Exercise details: Within the entries below, how many lines carry the word "Upratovacie"? State the number and stop.
——
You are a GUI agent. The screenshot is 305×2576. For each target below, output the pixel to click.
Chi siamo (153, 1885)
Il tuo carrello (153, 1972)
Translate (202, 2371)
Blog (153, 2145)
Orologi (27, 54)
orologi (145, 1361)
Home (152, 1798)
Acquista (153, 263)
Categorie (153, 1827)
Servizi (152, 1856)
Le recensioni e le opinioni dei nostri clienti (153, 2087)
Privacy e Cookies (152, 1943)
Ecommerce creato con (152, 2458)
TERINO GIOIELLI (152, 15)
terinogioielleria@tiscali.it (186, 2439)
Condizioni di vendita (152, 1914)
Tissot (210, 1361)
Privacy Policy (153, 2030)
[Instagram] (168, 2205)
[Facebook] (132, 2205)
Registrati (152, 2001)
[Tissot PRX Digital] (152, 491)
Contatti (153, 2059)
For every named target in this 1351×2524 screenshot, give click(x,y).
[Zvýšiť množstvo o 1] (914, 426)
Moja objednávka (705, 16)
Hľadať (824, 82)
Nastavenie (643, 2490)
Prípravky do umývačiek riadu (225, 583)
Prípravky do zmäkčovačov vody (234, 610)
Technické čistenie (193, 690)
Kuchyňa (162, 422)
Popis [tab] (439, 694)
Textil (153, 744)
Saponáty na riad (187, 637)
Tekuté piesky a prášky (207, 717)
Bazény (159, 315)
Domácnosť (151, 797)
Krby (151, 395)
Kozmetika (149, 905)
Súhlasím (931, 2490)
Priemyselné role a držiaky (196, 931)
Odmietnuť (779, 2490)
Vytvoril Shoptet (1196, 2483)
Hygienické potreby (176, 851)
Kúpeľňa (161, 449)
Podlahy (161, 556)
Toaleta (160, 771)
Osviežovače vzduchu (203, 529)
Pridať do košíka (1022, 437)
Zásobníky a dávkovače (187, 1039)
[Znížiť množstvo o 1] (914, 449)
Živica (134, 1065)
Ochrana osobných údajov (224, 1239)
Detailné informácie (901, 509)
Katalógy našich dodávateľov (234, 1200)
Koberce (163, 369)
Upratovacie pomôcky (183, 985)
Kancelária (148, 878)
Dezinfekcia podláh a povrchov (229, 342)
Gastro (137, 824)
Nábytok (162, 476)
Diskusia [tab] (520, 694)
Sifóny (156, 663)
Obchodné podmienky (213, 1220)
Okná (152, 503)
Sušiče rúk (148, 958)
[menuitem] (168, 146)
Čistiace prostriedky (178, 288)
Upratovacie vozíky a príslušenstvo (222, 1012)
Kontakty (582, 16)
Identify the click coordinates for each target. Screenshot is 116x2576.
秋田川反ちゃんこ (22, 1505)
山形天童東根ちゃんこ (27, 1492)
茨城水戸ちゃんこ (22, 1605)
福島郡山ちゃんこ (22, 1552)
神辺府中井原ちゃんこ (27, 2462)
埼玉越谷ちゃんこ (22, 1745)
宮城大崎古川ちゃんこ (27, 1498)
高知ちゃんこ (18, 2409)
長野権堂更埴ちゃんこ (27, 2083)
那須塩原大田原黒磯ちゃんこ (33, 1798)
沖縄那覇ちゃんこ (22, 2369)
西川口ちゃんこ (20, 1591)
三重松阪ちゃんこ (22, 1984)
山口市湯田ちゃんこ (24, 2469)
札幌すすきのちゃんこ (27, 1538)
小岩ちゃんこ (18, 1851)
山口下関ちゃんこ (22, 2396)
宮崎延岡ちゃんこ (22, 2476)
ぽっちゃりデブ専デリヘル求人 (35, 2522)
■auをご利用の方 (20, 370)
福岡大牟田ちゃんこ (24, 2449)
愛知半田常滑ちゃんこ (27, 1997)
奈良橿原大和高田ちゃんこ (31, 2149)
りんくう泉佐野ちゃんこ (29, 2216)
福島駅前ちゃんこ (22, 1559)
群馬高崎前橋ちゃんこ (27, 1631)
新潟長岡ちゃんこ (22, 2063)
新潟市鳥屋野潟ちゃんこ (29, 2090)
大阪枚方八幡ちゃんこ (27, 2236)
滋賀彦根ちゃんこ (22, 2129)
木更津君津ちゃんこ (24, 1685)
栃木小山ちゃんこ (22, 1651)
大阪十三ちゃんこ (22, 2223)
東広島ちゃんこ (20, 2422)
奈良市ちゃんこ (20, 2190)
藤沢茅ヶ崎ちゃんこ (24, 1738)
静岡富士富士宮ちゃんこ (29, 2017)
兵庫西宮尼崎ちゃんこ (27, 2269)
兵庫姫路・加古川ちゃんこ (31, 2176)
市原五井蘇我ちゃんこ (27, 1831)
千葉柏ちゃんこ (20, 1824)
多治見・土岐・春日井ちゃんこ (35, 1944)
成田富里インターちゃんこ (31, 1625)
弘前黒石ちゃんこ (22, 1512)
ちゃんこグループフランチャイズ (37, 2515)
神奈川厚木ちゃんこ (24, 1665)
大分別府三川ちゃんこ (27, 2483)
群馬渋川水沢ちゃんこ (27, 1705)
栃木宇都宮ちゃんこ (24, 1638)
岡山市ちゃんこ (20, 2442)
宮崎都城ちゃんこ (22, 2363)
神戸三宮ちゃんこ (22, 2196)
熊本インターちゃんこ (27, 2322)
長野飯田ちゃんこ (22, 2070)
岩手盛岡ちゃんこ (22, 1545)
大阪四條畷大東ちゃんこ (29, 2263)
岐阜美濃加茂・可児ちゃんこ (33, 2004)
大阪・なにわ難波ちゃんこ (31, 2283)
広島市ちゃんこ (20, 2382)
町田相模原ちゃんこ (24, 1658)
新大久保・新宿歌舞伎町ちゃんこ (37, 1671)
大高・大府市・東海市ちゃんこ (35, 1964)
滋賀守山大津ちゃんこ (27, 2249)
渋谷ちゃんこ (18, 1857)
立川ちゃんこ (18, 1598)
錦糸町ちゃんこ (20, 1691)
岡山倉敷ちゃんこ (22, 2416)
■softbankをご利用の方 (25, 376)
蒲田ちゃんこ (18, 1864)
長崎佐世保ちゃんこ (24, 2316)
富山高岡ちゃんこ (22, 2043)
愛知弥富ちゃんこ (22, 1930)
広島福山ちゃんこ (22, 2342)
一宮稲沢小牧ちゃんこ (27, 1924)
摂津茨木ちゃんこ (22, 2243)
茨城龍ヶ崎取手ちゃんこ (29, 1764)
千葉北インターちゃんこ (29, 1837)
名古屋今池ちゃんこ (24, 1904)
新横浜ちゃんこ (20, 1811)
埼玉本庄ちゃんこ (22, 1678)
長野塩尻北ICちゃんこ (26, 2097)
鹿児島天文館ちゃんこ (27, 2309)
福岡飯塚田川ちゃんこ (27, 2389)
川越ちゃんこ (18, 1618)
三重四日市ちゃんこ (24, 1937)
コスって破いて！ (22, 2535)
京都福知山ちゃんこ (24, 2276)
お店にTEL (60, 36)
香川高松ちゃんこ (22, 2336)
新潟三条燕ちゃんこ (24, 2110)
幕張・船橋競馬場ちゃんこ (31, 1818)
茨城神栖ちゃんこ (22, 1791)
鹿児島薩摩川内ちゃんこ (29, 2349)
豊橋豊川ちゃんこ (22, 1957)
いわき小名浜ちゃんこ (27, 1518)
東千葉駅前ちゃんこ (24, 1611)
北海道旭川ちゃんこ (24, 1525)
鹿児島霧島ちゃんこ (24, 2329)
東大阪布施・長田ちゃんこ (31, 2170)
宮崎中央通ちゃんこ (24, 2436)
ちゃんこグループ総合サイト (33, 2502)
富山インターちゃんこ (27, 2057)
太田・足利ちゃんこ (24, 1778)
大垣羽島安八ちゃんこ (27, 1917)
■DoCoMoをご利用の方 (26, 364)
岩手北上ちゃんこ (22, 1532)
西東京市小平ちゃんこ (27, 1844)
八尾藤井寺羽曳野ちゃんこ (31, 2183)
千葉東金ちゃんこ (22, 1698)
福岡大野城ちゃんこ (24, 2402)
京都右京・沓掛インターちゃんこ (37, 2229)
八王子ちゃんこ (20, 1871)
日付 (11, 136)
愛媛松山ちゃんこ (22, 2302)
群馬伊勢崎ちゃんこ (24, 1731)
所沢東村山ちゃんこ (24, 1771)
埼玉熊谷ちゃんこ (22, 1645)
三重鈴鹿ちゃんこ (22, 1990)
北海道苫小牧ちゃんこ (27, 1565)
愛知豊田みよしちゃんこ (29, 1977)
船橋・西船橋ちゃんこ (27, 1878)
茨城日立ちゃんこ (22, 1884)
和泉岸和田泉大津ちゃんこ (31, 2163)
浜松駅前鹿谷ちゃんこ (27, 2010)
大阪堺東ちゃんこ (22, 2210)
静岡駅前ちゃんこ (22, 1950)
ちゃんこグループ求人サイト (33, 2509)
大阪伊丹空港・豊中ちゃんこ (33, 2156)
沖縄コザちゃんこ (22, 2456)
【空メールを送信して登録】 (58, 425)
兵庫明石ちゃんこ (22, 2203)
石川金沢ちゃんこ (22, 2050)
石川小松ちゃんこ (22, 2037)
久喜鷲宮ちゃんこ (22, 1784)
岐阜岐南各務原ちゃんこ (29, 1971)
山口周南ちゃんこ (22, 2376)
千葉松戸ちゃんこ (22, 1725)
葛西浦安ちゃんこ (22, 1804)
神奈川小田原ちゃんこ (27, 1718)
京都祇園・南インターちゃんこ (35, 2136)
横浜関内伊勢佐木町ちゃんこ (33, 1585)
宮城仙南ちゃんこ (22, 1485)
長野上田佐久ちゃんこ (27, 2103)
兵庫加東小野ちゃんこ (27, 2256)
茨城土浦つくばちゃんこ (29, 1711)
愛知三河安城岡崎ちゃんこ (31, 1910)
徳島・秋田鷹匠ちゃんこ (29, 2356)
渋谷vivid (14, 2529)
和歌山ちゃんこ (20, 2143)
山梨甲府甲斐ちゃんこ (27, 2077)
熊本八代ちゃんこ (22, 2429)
——
Solution for this task: 2